Growing up in a village in northern Namibia, Edmund Taaru has always wanted to serve in the police force or military. From a tender age, he has the conviction that to serve society in a meaningful and impactful way, one needs to be a law enforcer.
Narrating his childhood dream, Taaru said: “It was my dream to work for the government, particularly in law enforcement – and in this case, the Namibian Police Force or Namibian Defense Force.
“I am a career police officer and since my first grade at Emono Combined School; my dream was either to become a police officer or a soldier, and it came true in December 2010,” Taaru said.
He joined the public services immediately after completing grade 12 as a cadet constable by undergoing the basic police training course at Ruben Danger Ashipala Police Training Centre in Ondangwa.
After his six months of training, in June 2011, he was deployed to the crime prevention unit at the Ndiyona Police Station in the Kavango East region.
Later, he was transferred to the police national headquarters in Windhoek, attached to the Office of the Inspector General for Administration from March 2012 to January 2018.
He is currently attached to the crime prevention unit at the Windhoek police station with the rank of Sergeant Class 1.
As the custodian of law and order, police officers have numerous and varied responsibilities.
“The responsibility of all law enforcement personnel is strictly the preservation of the internal security of Namibia.

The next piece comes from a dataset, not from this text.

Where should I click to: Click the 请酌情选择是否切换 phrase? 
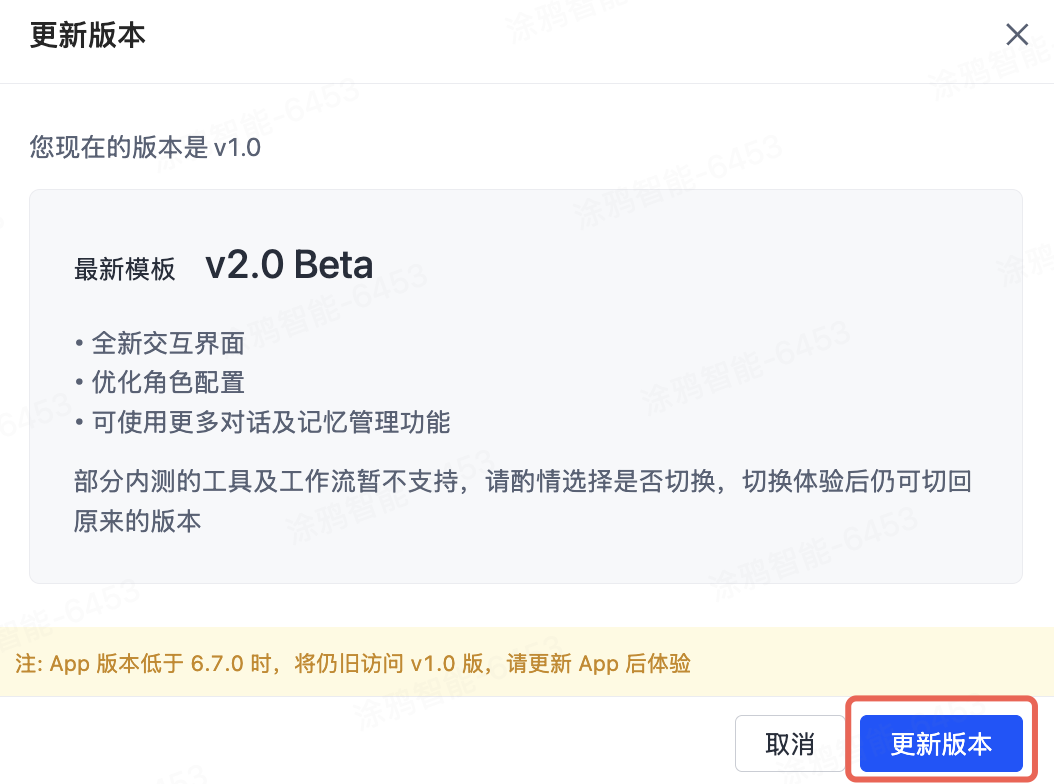[x=602, y=482]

But as a trained police officer, my main responsibility is the investigation of any alleged crime and the maintenance of law and order,” Taaru said about his duties as a policeman.
Despite numerous challenges faced by most police officers, Taaru has no qualms about his job.
“I’m well trained to work under pressure, and I do not stress at all about my job. I enjoy it very much, and I remain optimistic,” he said.
Taaru is a fanatic public servant, who is convinced that government, despite some flaws, is the best employer.
“The government is the best employer in terms of fringe benefits. I am well paid and with benefits such as a pension, medical aid, housing subsidy and transport allowance.
“The public sector, in compliance with the Public Service of Namibia’s Act of 1995 and the Police Act of 1990, also develop their staff for future career development,” he said.
The academic-oriented Taaru grew up at Okaku-Kanangula village in the Okatana constituency, Oshana region.
He is a media practitioner, with a diploma in public relations and an honours degree in media and political studies - both from the University of Namibia.
To horn his skills in the field, he has completed an intensive practical internship in public relations at the Ministry of Gender Equality, Poverty Eradication and Social Welfare in the Office of the Vice President and the Ministry of Home Affairs, Immigration, Safety and Security.
He currently works at the national broadcaster, NBC’s News and Current Affairs as a Radio and TV producer apprentice on secondment by the Office of the Inspector General of Police. These comply with the public service policy framework on internship and training.
Despite his effort to study and gain knowledge, Taaru thinks the police force is not benefiting from his critical media and communication expertise.
“My expertise is not at all benefitting the police force and in particular the Ministry of Home Affairs, Immigration, Safety and Security because I am not properly deployed.
“I am deployed at the crime prevention unit at the Windhoek police station instead of being deployed for instance at the policy and planning directorate of the Namibian Police Force, where I will be doing research and devising organisational policies or at the public relation division as a media liaison officer, delivering promotional campaigns, media addresses, managing social media to enhance information dissemination to the public in compliance with Pillar One (Effective Governance and Service Delivery) of the Harambee Prosperity Plan on Social Media Use Policy,” he lamented.
Taaru has also completed a police advanced course – Supervision and Management for Sergeant and Warrant Officers at Pius Joseph Kaundu Police Training Centre.
Despite these professional discontents, Taaru said he is in the right place – in the civil service. He stressed that “I’m a proud police officer. I’m 33 years and still have 27 years left for me to go for retirement. Therefore, I do not have any intention to leave the public service, nor do I want to quit the Namibian Police Force. I want to grow in the rank and file of the police force indefinably”.
Taaru is an aspiring, author who is busy writing a book about media laws in Namibia.
“When the time comes, I will launch it. Also, I can’t wait for 2022 to go register for my Master of Arts in Security and Strategic Studies still with the University of Namibia. Also, my wish is to become a commissioned officer of the Namibian Police Force one day,” he concluded.